In December 2015, Joseph was named in the West Indies squad for the 2016 Under-19 World Cup, which they subsequently won. At the tournament, he took 13 wickets from six matches to finish as his team's leading wicket-taker (and equal third overall). His best performance was 4/30 against Zimbabwe, which saw him named man of the match.

In October 2019, he was named in the Leeward Islands' squad for the 2019–20 Regional Super50 tournament.

==International career==
In July 2016 he was added to the West Indies Test squad for their series against India. He made his Test debut on 9 August 2016 in the third match of the series. He made his One Day International (ODI) debut for the West Indies against Pakistan on 2 October 2016.

In October 2018, Cricket West Indies (CWI) awarded him a contract across all formats of cricket for the 2018–19 season.

He received plaudits when, during the 2nd Test match against England in early 2019, Joseph carried on playing, in spite of the news after the 2nd day's play that his mother had died.

In June 2020, Joseph was named in the West Indies' Test squad, for their series against England. The Test series was originally scheduled to start in May 2020, but was moved back to July 2020 due to the COVID-19 pandemic.

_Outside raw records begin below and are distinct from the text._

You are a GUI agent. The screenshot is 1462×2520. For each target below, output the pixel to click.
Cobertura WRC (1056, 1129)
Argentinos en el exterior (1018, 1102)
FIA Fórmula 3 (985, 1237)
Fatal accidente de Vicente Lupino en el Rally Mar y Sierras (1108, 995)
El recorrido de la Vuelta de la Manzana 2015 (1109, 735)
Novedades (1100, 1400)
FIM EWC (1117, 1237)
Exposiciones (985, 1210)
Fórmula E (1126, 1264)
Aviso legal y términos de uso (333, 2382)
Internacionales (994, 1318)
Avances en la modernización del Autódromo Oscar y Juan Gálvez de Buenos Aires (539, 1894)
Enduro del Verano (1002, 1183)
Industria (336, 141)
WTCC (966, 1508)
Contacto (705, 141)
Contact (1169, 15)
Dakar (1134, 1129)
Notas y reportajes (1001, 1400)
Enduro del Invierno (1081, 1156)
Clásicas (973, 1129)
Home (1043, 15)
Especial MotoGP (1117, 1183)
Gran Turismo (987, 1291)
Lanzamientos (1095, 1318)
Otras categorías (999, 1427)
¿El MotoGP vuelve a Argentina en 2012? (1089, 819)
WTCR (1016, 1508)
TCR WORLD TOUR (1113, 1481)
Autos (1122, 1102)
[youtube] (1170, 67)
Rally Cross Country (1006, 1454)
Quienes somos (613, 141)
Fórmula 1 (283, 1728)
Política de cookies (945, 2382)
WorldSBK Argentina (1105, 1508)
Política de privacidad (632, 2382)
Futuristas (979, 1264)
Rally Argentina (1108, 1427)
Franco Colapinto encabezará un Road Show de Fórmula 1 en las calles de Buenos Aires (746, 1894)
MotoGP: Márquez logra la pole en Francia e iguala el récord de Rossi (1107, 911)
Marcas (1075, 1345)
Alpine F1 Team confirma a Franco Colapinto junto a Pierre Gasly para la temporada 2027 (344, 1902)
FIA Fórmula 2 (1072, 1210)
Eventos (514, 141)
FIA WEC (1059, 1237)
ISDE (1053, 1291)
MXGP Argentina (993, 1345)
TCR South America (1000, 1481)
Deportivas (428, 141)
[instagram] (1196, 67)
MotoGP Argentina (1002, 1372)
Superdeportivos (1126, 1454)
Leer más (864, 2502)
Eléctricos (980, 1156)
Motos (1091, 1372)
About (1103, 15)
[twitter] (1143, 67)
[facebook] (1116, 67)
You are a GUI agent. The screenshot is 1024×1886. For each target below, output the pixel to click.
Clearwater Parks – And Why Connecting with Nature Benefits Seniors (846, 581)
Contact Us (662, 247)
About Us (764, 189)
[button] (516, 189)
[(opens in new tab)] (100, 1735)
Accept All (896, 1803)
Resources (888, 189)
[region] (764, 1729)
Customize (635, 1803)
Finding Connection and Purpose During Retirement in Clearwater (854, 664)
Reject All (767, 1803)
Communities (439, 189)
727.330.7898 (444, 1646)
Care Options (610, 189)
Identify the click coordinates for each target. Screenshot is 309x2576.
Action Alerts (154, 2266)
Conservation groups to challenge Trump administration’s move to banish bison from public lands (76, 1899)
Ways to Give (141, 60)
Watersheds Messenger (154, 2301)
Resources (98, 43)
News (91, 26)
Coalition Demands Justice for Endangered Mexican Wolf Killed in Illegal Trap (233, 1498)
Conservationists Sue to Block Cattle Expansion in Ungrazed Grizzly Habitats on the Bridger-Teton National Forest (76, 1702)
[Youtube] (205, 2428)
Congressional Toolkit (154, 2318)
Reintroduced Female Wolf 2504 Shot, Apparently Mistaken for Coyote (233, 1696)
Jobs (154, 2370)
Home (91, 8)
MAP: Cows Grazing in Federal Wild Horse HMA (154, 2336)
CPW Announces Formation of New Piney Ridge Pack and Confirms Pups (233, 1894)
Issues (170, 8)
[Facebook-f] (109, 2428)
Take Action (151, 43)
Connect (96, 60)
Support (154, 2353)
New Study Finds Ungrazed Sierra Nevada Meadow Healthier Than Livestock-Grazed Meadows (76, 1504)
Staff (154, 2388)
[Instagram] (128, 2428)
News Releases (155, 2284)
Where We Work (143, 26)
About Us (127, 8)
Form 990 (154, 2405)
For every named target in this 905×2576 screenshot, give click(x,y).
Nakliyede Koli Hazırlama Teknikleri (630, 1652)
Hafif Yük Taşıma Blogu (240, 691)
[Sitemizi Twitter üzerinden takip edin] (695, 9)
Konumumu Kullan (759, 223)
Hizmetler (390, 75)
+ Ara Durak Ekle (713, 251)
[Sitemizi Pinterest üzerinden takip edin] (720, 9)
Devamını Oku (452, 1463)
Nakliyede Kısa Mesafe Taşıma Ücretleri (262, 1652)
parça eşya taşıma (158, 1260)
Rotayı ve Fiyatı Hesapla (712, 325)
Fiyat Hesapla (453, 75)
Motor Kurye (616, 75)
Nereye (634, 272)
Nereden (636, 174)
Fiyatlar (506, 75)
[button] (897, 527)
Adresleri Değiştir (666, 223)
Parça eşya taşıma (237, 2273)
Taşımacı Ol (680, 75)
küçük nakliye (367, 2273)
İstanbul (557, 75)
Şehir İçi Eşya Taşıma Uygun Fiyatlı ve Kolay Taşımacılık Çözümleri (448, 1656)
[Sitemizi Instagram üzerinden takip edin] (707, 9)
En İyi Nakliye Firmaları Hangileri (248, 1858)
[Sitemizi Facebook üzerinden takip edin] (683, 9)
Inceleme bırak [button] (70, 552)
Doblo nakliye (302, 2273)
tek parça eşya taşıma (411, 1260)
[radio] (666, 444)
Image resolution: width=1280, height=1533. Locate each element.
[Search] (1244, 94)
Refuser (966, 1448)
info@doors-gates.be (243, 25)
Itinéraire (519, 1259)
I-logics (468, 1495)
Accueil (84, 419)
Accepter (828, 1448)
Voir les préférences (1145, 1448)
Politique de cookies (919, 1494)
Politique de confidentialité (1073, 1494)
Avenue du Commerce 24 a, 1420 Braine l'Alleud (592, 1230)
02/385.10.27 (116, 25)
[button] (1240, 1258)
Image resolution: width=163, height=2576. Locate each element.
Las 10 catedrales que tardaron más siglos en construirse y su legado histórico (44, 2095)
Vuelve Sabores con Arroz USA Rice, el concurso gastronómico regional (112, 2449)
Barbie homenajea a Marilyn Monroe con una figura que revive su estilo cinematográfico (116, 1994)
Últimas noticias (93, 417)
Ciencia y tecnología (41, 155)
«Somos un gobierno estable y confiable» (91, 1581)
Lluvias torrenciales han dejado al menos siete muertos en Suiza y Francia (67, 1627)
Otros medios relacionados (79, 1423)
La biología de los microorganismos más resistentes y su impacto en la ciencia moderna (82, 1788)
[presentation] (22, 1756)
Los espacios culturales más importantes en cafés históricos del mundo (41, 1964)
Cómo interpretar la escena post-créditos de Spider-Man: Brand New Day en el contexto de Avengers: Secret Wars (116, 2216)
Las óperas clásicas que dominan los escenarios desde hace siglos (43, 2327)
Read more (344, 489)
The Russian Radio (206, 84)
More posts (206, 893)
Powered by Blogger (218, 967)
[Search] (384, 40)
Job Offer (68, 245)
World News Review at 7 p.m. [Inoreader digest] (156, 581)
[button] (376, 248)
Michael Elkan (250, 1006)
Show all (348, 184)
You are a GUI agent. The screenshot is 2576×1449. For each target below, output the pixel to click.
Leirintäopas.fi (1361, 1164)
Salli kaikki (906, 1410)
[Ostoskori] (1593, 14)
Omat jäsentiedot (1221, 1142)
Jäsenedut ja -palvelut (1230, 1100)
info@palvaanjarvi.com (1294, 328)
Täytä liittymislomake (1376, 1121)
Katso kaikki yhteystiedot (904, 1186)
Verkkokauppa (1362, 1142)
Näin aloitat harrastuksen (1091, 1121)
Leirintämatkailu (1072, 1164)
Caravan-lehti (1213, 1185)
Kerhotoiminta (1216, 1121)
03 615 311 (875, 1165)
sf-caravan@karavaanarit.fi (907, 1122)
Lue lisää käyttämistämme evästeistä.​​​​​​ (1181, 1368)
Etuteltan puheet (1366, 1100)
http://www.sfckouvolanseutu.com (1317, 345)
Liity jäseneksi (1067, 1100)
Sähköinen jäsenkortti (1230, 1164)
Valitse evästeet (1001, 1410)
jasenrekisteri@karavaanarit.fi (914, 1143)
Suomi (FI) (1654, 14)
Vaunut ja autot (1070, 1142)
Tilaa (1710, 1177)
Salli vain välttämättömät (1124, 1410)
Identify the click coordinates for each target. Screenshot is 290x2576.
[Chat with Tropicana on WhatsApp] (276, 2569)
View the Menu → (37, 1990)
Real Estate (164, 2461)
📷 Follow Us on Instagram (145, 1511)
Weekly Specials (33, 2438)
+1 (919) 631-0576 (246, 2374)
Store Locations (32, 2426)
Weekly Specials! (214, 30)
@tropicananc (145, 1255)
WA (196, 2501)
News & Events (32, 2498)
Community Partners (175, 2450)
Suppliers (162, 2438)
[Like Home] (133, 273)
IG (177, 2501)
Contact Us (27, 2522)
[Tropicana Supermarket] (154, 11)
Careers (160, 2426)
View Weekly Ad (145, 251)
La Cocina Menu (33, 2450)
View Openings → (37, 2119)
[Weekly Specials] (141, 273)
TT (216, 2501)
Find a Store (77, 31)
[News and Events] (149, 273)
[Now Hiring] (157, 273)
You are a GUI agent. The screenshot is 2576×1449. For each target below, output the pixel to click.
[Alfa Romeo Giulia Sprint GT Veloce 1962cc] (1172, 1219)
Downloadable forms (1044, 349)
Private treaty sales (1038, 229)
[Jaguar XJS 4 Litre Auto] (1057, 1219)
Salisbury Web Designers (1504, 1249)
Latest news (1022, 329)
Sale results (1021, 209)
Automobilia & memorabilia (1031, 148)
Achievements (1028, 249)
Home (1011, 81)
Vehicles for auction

Joseph scored his maiden Test fifty on 5 December 2020, scoring 86 runs in the second innings of a big loss against New Zealand. He was later named in Cricinfo's ODI team of 2020.

In June 2022, Joseph was named in the West Indies' Twenty20 International (T20I) squad for their series against Bangladesh. The following month, he was also named in the West Indies' T20I squad, this time for their series against India. He made his T20I debut on 29 July 2022, for the West Indies against India.

He was later named in ESPNcricinfo's best XI of the 2022 CPL along with the ICC's ODI team of 2022. On 28 March 2023, in the 3rd T20I against South Africa, Joseph took his maiden five-wicket haul in T20Is, helping his team to a 7-run victory.

In May 2024, he was named in the West Indies squad for the 2024 ICC Men's T20 World Cup tournament.

Joseph was given a two-match ban on 8 November 2024, as a result of incidents during West Indies T20I match against England two days earlier which included him arguing with captain Shai Hope and twice going off the playing area leaving his team with only 10 men on the field. The CWI Director of Cricket, Miles Bascombe, gave the following explanation for the ruling: “Alzarri’s behavior did not align with the core values that Cricket West Indies upholds. Such conduct cannot be overlooked, and we have taken decisive action to ensure the gravity of the situation is fully acknowledged.”Since then, Joseph has apologized publicly for what he did: “I recognize that my passion got the best of me,” he stated.

==T20 career==
In March 2019, Joseph was selected for the Mumbai Indians as a replacement for Adam Milne in the Indian Premier League (IPL). On 6 April 2019, he made his IPL debut against the Sunrisers Hyderabad and took the figures of 6/12, the best bowling figures for a debutant, beating Andrew Tye's 5/17 in 2017. These were also the best bowling figures in the IPL, breaking the eleven-year-old record held by Sohail Tanvir (6/14) and the second best T20 bowling figures after Deepak Chahar (6/7). He also became only the second player to take a five-wicket haul on IPL debut, after Andrew Tye. His bowling figures remain the best in a T20 at the Rajiv Gandhi Stadium.

In July 2019, he was selected to play for the Amsterdam Knights in the inaugural edition of the Euro T20 Slam cricket tournament. However, the following month the tournament was cancelled. He was released by the Mumbai Indians ahead of the 2020 IPL auction. In July 2020, he was named in the St Kitts & Nevis Patriots squad for the 2020 Caribbean Premier League. He went unsold in the 2021 IPL auction. In February 2022, he was bought by the Gujarat Titans in the auction for the 2022 Indian Premier League tournament.